* [What this task involves]: Transcribe the passage on the Myriad gene patent appeal word for word, in full.

* [Extract]:
------------------------------------------------------------------------

We have previously reported on the progress of the “Myriad Gene Case”. A suit was brought against Myriad by a number of parties, including the Association of Molecular Pathology, in which the validity of a number of patents owned by Myriad relating to isolated sequences of DNA was challenged.
The patents claimed isolated DNA fragments that encoded for the BRCA1 and BRCA2 proteins, certain mutations of which have been linked to an increased likelihood of developing breast and ovarian cancer. In March 2010, the District Court ruled that claims relating to isolated genes in seven of Myriad’s patents were invalid, as isolated genes were classed as products of nature and so were excluded from patentability.
Myriad appealed this decision to the Federal Circuit, who heard oral arguments from both sides in April 2011. The Federal Circuit have now issued their decision, reversing the decision of the District Court insofar as it relates to claims to isolated genes, but upholding the decision to reject certain of the method claims relating to the genes.
In their arguments, Myriad had asserted that an isolated DNA molecule is not a naturally occurring composition of matter, but has a distinctive name, character and use. As it does not exist in nature, it could not be considered to be a product of nature and therefore is not excluded from patentability.
On the other side, the argument centred around an assertion that, because isolated DNA retains the same nucleotide sequence as native DNA, it does not have any markedly different characteristics which could make it patentable. It therefore falls under the category of “natural phenomena and products of nature”, and is ineligible for patentability.

------------------------------------------------------------------------

[Pixel coordinate grounding data]
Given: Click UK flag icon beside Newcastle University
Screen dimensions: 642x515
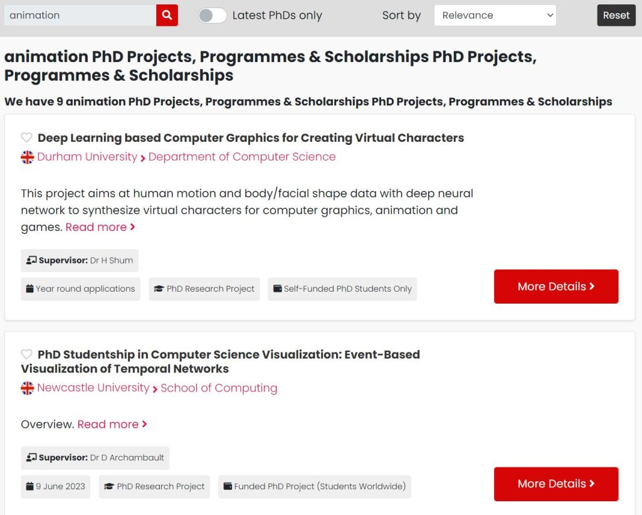Looking at the screenshot, I should pos(28,388).
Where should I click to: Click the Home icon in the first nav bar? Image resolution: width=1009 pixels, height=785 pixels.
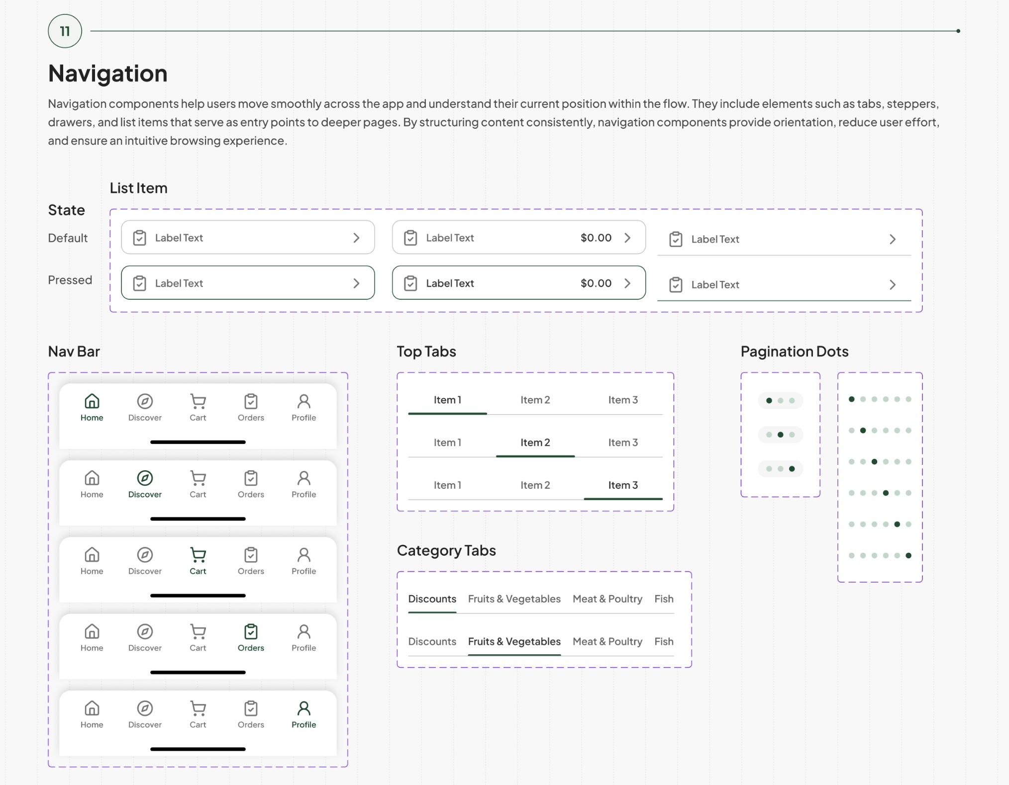92,401
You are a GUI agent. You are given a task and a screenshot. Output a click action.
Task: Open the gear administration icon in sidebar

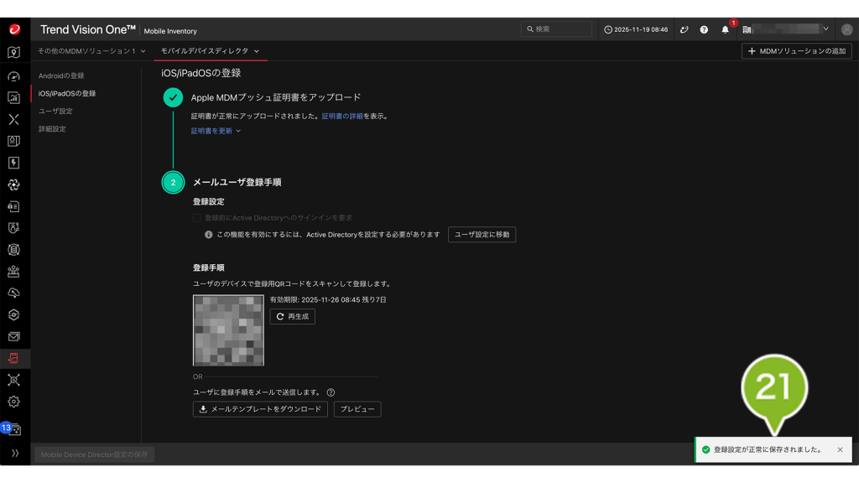click(x=13, y=402)
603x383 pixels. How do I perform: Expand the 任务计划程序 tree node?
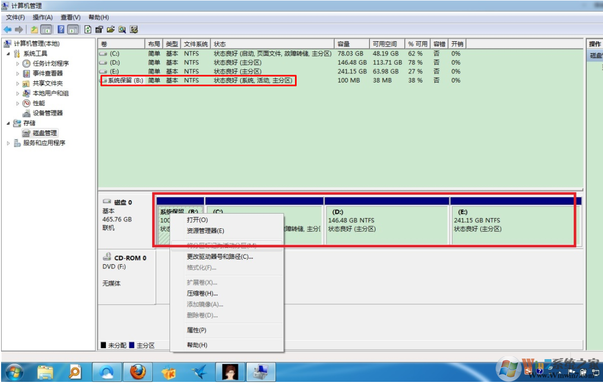click(x=17, y=63)
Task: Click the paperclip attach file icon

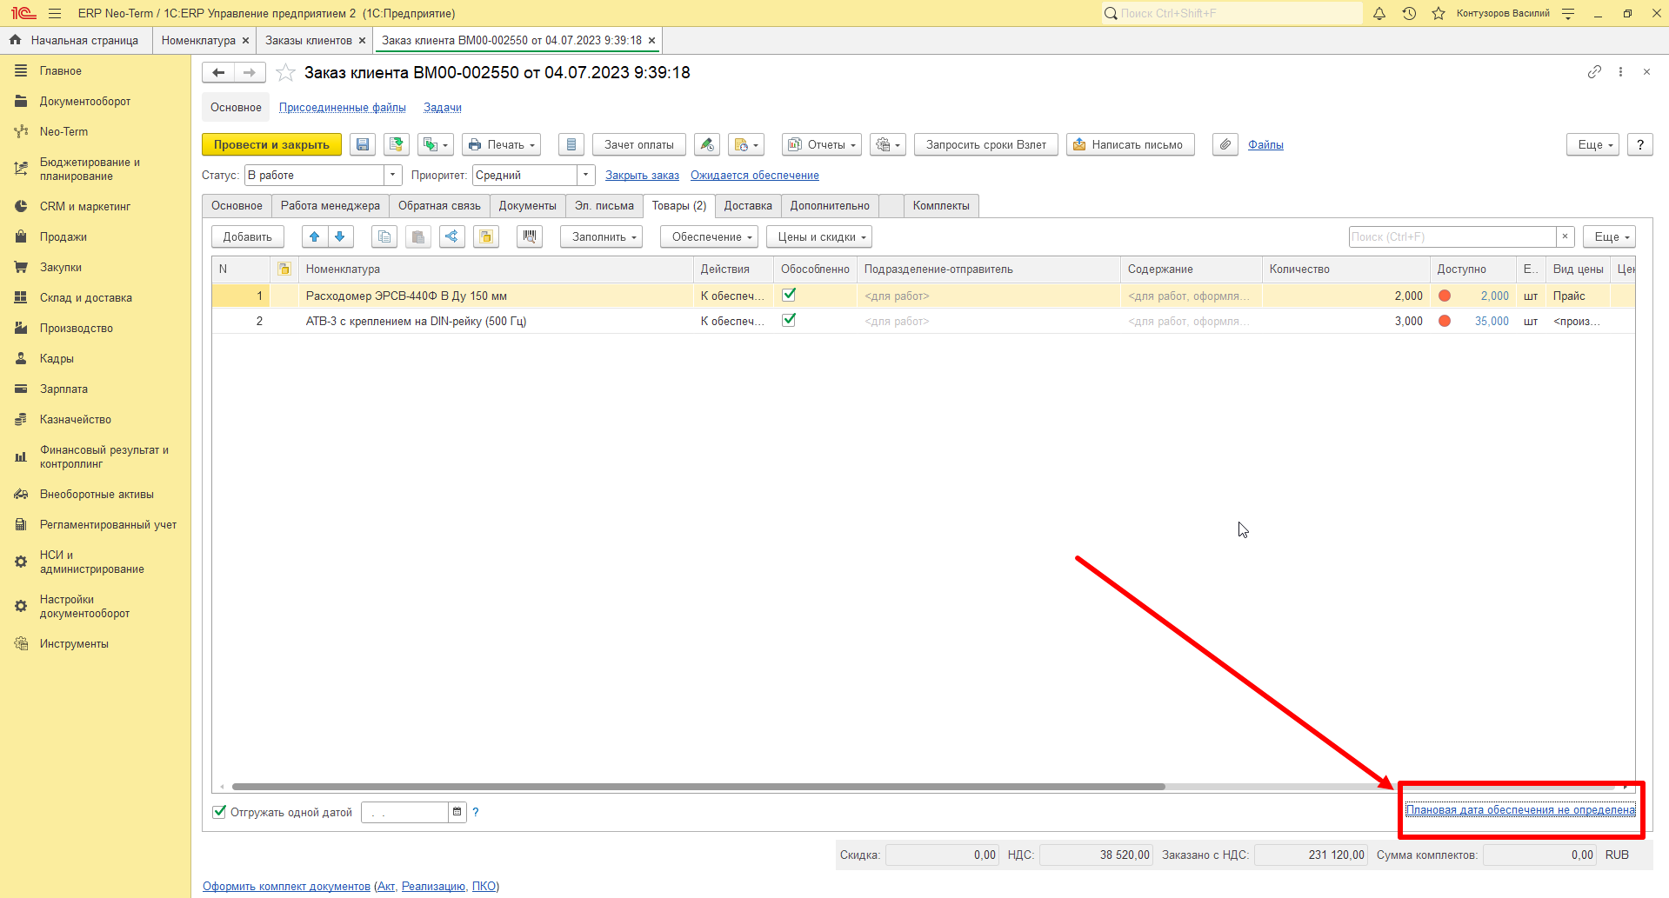Action: coord(1225,145)
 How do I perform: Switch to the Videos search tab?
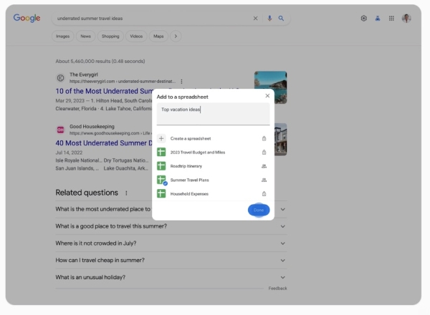[x=135, y=36]
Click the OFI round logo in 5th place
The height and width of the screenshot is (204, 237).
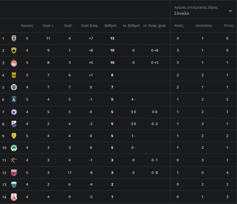[14, 87]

------------------------------------------------------------------------

* [Exercise output]:
We have previously reported on the progress of the “Myriad Gene Case”. A suit was brought against Myriad by a number of parties, including the Association of Molecular Pathology, in which the validity of a number of patents owned by Myriad relating to isolated sequences of DNA was challenged.
The patents claimed isolated DNA fragments that encoded for the BRCA1 and BRCA2 proteins, certain mutations of which have been linked to an increased likelihood of developing breast and ovarian cancer. In March 2010, the District Court ruled that claims relating to isolated genes in seven of Myriad’s patents were invalid, as isolated genes were classed as products of nature and so were excluded from patentability.
Myriad appealed this decision to the Federal Circuit, who heard oral arguments from both sides in April 2011. The Federal Circuit have now issued their decision, reversing the decision of the District Court insofar as it relates to claims to isolated genes, but upholding the decision to reject certain of the method claims relating to the genes.
In their arguments, Myriad had asserted that an isolated DNA molecule is not a naturally occurring composition of matter, but has a distinctive name, character and use. As it does not exist in nature, it could not be considered to be a product of nature and therefore is not excluded from patentability.
On the other side, the argument centred around an assertion that, because isolated DNA retains the same nucleotide sequence as native DNA, it does not have any markedly different characteristics which could make it patentable. It therefore falls under the category of “natural phenomena and products of nature”, and is ineligible for patentability.